(TASK TO COMPLETE):
Lines in the data below that contain the word "next" are to be copied.

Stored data
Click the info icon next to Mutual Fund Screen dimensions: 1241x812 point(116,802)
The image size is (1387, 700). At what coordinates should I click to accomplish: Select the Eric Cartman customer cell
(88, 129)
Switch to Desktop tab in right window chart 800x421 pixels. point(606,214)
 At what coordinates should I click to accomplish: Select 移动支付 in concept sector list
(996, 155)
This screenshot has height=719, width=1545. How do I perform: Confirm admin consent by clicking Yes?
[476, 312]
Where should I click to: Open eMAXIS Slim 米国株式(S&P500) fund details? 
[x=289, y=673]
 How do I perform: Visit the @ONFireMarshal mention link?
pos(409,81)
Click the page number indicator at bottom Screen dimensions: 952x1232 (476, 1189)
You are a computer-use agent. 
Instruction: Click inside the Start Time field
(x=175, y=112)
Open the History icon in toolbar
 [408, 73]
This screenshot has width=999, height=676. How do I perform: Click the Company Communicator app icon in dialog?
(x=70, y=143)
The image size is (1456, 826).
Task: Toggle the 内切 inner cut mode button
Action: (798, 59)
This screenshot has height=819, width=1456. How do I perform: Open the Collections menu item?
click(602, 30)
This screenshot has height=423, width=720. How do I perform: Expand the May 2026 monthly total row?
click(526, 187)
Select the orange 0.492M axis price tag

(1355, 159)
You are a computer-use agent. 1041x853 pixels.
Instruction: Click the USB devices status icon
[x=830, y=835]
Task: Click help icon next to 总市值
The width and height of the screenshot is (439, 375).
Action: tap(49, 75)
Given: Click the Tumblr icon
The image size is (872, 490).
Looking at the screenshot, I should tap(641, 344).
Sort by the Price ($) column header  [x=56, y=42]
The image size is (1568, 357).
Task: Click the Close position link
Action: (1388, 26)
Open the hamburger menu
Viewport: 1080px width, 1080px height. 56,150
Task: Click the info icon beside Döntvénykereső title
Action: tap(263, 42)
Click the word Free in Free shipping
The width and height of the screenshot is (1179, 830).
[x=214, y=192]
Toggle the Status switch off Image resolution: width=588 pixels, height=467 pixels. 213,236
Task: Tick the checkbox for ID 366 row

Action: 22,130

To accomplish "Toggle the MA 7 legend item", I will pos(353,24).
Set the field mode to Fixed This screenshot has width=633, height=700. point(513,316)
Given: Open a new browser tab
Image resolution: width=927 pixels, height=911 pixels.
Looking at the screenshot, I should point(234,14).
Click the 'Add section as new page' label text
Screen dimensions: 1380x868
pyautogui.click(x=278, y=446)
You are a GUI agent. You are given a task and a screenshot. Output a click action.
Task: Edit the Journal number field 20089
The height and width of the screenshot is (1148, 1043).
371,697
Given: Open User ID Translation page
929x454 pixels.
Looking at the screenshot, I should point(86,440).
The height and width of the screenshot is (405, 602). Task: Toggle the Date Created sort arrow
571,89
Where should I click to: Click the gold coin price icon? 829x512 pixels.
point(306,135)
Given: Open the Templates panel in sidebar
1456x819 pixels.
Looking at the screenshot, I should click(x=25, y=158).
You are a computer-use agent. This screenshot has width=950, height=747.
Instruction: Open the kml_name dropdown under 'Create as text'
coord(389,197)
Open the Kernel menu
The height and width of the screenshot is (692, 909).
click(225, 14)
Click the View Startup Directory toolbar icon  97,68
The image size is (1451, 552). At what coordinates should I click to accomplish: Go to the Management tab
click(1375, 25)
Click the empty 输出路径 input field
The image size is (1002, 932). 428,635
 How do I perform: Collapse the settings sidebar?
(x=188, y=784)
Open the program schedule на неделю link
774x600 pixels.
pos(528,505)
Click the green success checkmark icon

(YOUR SOLUTION):
Click the info icon next to Mutual Fund Screen dimensions: 1241x812 point(116,802)
Task: Click help icon next to 总市值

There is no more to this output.